Just a drabble I wrote while my heart was feeling philosophical. I say my heart because my mind is always feeling philosophical. I don't think it's really fluff, but it's a little sweet, and a little angsty (why is everything I write angsty?). Hope you enjoy.
Watch The Moon
(Chain Reaction)
The Terran moon was brilliant that night.
Two birds flew from their perch in the palm tree at the edge of the narrow, deserted beach. One called out; an invitation. The second followed suit. They soared out, over the waves, to a cliff that sat halfway between a sandbar and the moon. The water rippled, like a response, but not truly in reaction.
Spock stood on the sand, his Starfleet regulation boots slipping uncomfortably in a substance they were not designed to travel, his gaze scrutinizing the faint hint of a shoreline in the distance. The birds cawed, soft in the distance, and he felt a shiver race down his spine, uncontrollably.
His eyes moved to the vaguely gray waves, watching the rise and fall, the upwards and forwards movement of the water before unseen currents sucked it away, back into the ocean. Really, it is the moon. Their creation, their destruction.
Much like Humans; an odd - but interesting - comparison. Their choices affected history, and yet they never seemed to put thought into the small decisions that they make. You never can tell the effect that your smallest choices may have on another being, as he had once told a dubious cadet who had come to him for advice.
He could not help but wonder what Jim might have said if he could have seen him there, studying the waves. Probably the Captain would have come and stood beside him, waiting for an explanation. When he found none, he might ask Spock the reason why he stood, unmoving, or perhaps he would simply say 'Sometimes, it's good just to watch the waves'. But those were only two possibilities in a world of such. And each decision, perhaps even each thought, triggered another action. Reaction.

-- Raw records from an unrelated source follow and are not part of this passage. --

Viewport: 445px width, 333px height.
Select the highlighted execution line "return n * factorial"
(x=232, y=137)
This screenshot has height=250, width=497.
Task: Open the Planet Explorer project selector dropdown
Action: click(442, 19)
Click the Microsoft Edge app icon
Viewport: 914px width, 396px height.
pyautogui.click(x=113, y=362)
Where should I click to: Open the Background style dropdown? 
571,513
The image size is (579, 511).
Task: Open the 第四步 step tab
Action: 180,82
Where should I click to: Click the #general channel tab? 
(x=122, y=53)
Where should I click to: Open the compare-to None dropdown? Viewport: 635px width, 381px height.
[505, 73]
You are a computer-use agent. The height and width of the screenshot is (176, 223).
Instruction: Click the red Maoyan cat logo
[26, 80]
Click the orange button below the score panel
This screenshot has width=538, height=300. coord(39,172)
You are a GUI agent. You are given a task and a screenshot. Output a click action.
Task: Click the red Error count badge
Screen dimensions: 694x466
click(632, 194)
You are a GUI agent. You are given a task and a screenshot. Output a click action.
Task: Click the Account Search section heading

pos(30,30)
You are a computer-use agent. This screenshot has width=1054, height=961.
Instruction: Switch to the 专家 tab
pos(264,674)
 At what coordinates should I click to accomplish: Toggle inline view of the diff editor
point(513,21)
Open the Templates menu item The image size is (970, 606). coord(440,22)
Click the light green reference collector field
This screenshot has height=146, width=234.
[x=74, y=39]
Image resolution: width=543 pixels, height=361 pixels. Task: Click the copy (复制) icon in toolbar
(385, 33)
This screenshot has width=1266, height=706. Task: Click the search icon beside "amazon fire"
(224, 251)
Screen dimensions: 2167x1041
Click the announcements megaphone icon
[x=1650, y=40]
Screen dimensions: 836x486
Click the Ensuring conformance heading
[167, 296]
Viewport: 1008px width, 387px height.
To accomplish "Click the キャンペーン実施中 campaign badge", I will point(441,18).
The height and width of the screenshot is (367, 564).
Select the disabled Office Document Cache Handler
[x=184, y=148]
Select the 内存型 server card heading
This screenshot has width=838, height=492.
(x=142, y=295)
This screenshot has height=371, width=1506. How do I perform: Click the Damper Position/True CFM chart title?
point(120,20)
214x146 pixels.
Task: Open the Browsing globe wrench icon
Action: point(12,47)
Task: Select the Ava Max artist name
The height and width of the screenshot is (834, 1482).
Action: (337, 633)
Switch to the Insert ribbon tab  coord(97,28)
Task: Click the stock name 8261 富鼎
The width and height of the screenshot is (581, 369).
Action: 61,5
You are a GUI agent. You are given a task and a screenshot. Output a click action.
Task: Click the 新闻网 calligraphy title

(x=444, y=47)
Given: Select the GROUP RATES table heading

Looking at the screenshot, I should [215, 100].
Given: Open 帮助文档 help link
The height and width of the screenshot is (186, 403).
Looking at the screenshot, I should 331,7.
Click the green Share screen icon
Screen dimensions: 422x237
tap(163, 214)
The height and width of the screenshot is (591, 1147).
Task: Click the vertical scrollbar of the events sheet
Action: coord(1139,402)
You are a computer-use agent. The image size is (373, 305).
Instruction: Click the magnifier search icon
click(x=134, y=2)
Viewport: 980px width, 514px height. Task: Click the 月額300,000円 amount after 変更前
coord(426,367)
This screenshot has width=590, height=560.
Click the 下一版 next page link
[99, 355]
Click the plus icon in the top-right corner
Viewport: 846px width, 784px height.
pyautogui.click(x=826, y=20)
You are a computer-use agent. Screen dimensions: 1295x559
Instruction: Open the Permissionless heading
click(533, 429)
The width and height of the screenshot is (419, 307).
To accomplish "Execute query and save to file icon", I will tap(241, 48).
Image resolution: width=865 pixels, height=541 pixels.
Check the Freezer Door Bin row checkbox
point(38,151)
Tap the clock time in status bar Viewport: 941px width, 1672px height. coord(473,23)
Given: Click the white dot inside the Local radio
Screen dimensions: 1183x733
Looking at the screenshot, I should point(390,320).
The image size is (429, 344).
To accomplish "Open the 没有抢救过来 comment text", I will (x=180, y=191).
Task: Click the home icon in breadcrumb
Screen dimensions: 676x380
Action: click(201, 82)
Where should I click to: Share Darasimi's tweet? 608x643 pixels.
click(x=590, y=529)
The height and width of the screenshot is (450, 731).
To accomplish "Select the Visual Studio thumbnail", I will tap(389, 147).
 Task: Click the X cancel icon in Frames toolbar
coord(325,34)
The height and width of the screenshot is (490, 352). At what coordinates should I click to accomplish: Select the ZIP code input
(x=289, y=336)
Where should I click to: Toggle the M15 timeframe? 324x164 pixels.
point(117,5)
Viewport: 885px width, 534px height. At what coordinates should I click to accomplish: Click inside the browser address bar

Life; a chain reaction. Such was the work of 'fate' (a phenomenon singular to Earth, it seemed), Jim had told him once, as he stood, much like this, at a window in the wall of the Enterprise, looking at the stars, and at T'Khut, the sister of Vulcan.
Humans wish, most of all, to find fulfillment. We cannot think but to hunger after an experience to make us grow. We cannot feel but to thirst after an opportunity. Such is the work of fate, Mr. Spock, to live and to laugh and to think, and to love, and to die. What else could a man of my planet wish for? And Spock contemplated this, but did not understand. It seemed very much as if most Humans wished for a great deal more than to do as 'fate' dictated. (He suspected that fate was really the actions of others, those who influenced one's life. Strange, that Humans found reason to mystify and fantasize the idea.)
But what the Captain had said was strikingly similar to what Spock's mother had told him, standing on this very beach, as they watched the waves. Far too long ago.
Ah, Spock. What does a Terran such as I want in life, after all? To sit and to talk, to believe. To laugh, to love, to learn, to think back on other times. To worry, to hope, to help, to fail, to succeed. And, in the end, to die. Fate is such; the course of a life. We find satisfaction in the illogical and in the gratification in the good. We learn, over time, to forgive, and even to forget. But it comes from something else. Don't watch the waves, my son, watch the moon.
Terran, Human. One and the same.
The birds returned from the island, settling in the same tree they had started in. One laid its head on the other's wing; a soft cry, like a manifestation of contentment, swept over the beach, riding on the cold wind.
The Human moon was brilliant that night.